GNU General Public License v3.0
56 stars 13 forks source link

Add tsinfer specific schema for node metadata. #416

Closed jeromekelleher closed 3 months ago

jeromekelleher commented 3 years ago

We can add a Struct schema to the NodeTable which will let us efficiently store information about the inference process. Currently, this should contain "ancestor_data_id" (default = -1) and "sample_data_id" (default=-1). I made a start on doing this, but it turned out to be quite messy, mainly due to the lack of default value handling in tskit metadata.

Once these two issues are resolved we have another look at this:

https://github.com/tskit-dev/tskit/issues/1073 https://github.com/tskit-dev/tskit/issues/1084

It's not clear whether the struct schema of JSON would end up being most efficient here, but we should start with struct anyway just to see how it works out.

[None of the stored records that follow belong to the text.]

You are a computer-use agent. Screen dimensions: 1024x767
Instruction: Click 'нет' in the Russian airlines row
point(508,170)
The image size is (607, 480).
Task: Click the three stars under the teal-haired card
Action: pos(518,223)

This is purely an interface for tsinfer to encode information about the nodes - tsinfer users will not have the option of setting or updating the schema.

Follow on from #392.

hyanwong commented 2 years ago

I'm revisiting this as (a) those two tskit issues have now been fixed and (b) I'm thinking about how tsdate adds metadata to nodes (specifically, the mean estimated time for a node and the variance associated with that time). At the moment this is simply dumped into the node metadata, which probably overwrites any existing values.

The need to add to the struct by tsdate makes me thing that perhaps the permissive JSON schema would be best for node metadata in tsinfer?

Alternatively, since tsdate is primarily going to be used by tsinfer, we could have some logic in tsdate that checks whether the schema matches tsinfer.node_schema and if so, swapps it for a schema which also includes space for the mean time and variance values. This would be more fiddly, but much more efficient in terms of space, I think.

hyanwong commented 2 years ago

P.s. just to note that sample data files don't contain metadata that can be set on nodes (only on individuals), so tsinfer is free to use whatever schema it wants for node metadata, without stomping on any user data.

hyanwong commented 2 years ago

I think the schema should look like this:

metadata.MetadataSchema(
    {
        "codec": "struct",
        "type": ["object", "null"],
        "properties": {
            "ancestor_data_id": {
                "description": "",
                "type": "integer",
                "binaryFormat": "i",
                "default": -1,
            },
            "sample_data_id": {
                "description": "Date of sample collection in ISO format",
                "type": "integer",
                "binaryFormat": "i",
                "default": -1,
            },
        },
        "required": ["ancestor_data_id", "sample_data_id"],
        "additionalProperties": False,
    }
)
jeromekelleher commented 2 years ago

I'm hesitant to use a struct schema to be honest, wouldn't JSON be a a lot simpler?

Not sure why we'd set defaults as well as marking them as required?

Looks like your descriptions are off?

hyanwong commented 2 years ago

I'm hesitant to use a struct schema to be honest, wouldn't JSON be a a lot simpler?

You said in the initial text of this issue "we should start with struct anyway just to see how it works out". Note that for big inferences, it might be quite tedious storing the JSON for each node (27 million ancestors in the unified genealogy, right?)

Not sure why we'd set defaults as well as marking them as required?

I thought they had to be required for a struct, but would take the default if not given? I probably misunderstood the meaning of the two or the interaction between them though.

Looks like your descriptions are off?

Oops, yes. Thanks for catching this.

jeromekelleher commented 2 years ago

Yes, that's true. 27M is quite a few, so the difference would be a few hundred megabytes. All right, I think that's a good justification for going with struct, let's try it out.

hyanwong commented 2 years ago

Given that this is not a metadata field controlled by the user, I agree that we should try struct first. https://github.com/tskit-dev/tskit/issues/2129 might be a useful thing, which could be used if the user really wanted to change the type to JSON for later modification.

hyanwong commented 2 years ago

If we are using a schema, then we can also save this stuff under a "tsinfer" key, without taking up lots of space, which I think is a lot cleaner. So I propose using a schema like this:

schema = {
    "codec": "struct",
    "type": ["object", "null"],
    "properties": {
        "tsinfer": {
            "description": "Information about node identity from the tsinfer inference process",
            "type": "object",
            "default": {"ancestor_data_id": -1, "sample_data_id": -1},
            "properties": {
                "ancestor_data_id": {
                    "description":
                        "The corresponding ancestor ID "
                        "in the ancestors file created by the inference process, "
                        "or -1 if not applicable",
                    "type": "number",
                    "binaryFormat": "i",
                    "default": -1,
                },
                "sample_data_id": {
                    "description": 
                        "The corresponding sample ID "
                        "in the sample data file used for inference, "
                        "or -1 if not applicable",
                    "type": "number",
                    "binaryFormat": "i",
                    "default": -1,
                },
            },
        },
    },
    "additionalProperties": False,
}